There is still a lot for us to learn about the NEH’s open datasets, but here is what we know so far:
In December 2016, the Obama Administration published a fact sheet outlining the effects of the 2010 commitment, The Open Government Partnership, including “President Obama’s call to develop specific commitments to promote transparency, fight corruption, energize civil society, and leverage new technologies.” Of particular note are items 21 through 30 regarding the policy move toward Open Data. In addition to allowing people right to access and donate their own health data for research, to opening policing data and giving energy users access to their own data, connecting local and national data, and many others, the OGP proposed making 200,000 datasets available to students, entrepreneurs, and the public on Data.gov. These efforts have included outreach to get people interested in working with the information. Read more and more. The NEH released its first Open Dataset on September 27, 2015. In their press release, the leaders of the NEH explain that the dataset is comprised of around 12,000 grants awarded from 1966 – 1979 and represents their efforts to digitize their records. Links to other projects demonstrate ways people have applied this data.
The NEH makes data available to the public in two ways:
- Funded Projects Query Form (https://securegrants.neh.gov/publicquery/main.aspx) offers an interface for calling specific information from the dataset. Searches from this form can be exported to an Excel spreadsheet. You don’t need to fill all the fields to run the search. For instance, you might look for grants awarded in 2016 by only filling in beginning and end dates, or for grants awarded in a specific field.The query form has a FAQ to help you determine how to retrieve data relevant to your question.
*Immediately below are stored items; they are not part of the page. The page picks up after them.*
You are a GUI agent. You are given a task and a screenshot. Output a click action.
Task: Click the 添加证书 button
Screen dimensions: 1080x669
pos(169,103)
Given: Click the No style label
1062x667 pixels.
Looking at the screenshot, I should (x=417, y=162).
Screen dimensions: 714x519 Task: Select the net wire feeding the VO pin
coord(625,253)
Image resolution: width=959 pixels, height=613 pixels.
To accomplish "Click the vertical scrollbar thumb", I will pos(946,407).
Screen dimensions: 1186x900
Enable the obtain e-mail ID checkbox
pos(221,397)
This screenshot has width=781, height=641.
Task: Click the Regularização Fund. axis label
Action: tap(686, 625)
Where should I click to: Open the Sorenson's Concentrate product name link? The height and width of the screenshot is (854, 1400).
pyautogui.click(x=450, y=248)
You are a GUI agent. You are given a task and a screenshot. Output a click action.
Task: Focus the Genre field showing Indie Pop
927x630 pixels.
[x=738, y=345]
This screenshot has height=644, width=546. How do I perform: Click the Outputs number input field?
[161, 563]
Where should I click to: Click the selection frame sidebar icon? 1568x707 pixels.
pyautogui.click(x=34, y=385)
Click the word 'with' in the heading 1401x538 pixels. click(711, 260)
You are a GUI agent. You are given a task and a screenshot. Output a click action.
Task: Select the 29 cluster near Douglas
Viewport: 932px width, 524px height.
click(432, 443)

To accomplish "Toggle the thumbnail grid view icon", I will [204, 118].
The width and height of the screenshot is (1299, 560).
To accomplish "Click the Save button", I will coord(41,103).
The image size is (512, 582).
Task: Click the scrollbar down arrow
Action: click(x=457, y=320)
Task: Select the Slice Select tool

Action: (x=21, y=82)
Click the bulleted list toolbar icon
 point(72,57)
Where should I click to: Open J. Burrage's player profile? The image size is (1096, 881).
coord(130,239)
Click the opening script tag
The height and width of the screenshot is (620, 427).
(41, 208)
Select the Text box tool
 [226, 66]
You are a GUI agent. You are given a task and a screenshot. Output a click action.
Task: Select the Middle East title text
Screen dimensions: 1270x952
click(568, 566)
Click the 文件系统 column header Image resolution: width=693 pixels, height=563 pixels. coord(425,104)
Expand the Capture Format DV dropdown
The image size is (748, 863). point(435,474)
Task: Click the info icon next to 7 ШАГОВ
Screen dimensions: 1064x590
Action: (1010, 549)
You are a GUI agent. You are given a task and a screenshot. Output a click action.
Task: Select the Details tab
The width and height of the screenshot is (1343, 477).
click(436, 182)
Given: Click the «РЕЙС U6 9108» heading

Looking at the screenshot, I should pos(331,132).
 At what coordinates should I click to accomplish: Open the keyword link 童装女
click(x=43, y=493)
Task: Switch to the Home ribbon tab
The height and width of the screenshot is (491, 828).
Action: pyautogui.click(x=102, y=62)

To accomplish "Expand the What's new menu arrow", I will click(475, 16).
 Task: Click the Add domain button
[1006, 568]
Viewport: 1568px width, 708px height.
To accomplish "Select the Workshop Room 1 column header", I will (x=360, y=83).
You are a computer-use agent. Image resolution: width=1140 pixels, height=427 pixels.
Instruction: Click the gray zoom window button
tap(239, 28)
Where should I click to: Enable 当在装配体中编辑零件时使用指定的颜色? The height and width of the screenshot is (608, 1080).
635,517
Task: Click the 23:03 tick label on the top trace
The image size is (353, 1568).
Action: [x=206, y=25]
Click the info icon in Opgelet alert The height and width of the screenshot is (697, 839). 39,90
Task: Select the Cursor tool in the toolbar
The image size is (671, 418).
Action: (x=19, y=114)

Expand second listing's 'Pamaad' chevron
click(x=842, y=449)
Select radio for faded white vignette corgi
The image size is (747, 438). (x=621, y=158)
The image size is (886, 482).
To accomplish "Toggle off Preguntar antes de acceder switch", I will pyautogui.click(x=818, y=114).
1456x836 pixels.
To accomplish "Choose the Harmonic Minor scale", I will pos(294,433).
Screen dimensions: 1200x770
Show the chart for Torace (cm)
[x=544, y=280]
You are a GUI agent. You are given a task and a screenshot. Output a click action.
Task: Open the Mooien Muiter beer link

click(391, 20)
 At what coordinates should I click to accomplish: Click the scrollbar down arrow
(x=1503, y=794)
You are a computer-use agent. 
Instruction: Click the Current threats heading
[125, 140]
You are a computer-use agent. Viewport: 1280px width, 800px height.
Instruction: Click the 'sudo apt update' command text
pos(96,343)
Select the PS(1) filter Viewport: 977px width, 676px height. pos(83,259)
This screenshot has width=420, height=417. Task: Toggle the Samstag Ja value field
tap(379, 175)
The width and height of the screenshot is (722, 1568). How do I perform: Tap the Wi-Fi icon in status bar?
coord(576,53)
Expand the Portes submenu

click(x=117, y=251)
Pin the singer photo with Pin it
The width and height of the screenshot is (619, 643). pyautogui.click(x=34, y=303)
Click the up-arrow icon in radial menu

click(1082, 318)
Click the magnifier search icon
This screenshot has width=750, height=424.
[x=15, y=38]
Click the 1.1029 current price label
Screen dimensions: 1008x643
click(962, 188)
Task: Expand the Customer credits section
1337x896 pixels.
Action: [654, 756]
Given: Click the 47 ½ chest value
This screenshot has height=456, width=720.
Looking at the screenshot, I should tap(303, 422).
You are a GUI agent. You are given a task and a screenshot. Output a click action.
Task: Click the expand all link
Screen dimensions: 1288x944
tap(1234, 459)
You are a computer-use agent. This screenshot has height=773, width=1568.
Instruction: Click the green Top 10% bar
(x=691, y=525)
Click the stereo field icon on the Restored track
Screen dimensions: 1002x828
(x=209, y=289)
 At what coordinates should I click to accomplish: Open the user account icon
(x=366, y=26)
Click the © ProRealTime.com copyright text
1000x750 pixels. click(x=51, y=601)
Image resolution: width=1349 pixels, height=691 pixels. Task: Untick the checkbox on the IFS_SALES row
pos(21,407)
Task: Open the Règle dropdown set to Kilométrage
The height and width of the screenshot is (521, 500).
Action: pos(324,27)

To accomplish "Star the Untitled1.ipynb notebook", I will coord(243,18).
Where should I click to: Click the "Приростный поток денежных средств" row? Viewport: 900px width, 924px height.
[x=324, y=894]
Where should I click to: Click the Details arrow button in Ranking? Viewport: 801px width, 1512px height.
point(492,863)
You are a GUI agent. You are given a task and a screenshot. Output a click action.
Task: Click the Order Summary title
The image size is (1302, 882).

The entire 1966 – 2017 NEH dataset is vast, to say the least. How do we break down the data? What unit of time do we divide by? How do we examine change in a way that responds to the data we have been given and our knowledge of the structures the grants operate within? The NEH Grants Dictionary included with the data expands field headings, but even with the contextual information provided in NEH_Grants Reference, these many grant categories can seem somewhat opaque. As students in different fields (Urban Education, Computer Science, Psychology, English, etc), we come to the data with different perspectives and different personal experience of the grants. With guidance from Lisa Rhody, we waded into the tricky distinctions and overlapping categories. Each year grants are funded in cycles. To visualize the distribution of funds, which may change over the life of even a single grant, we are experimenting with different timeframes.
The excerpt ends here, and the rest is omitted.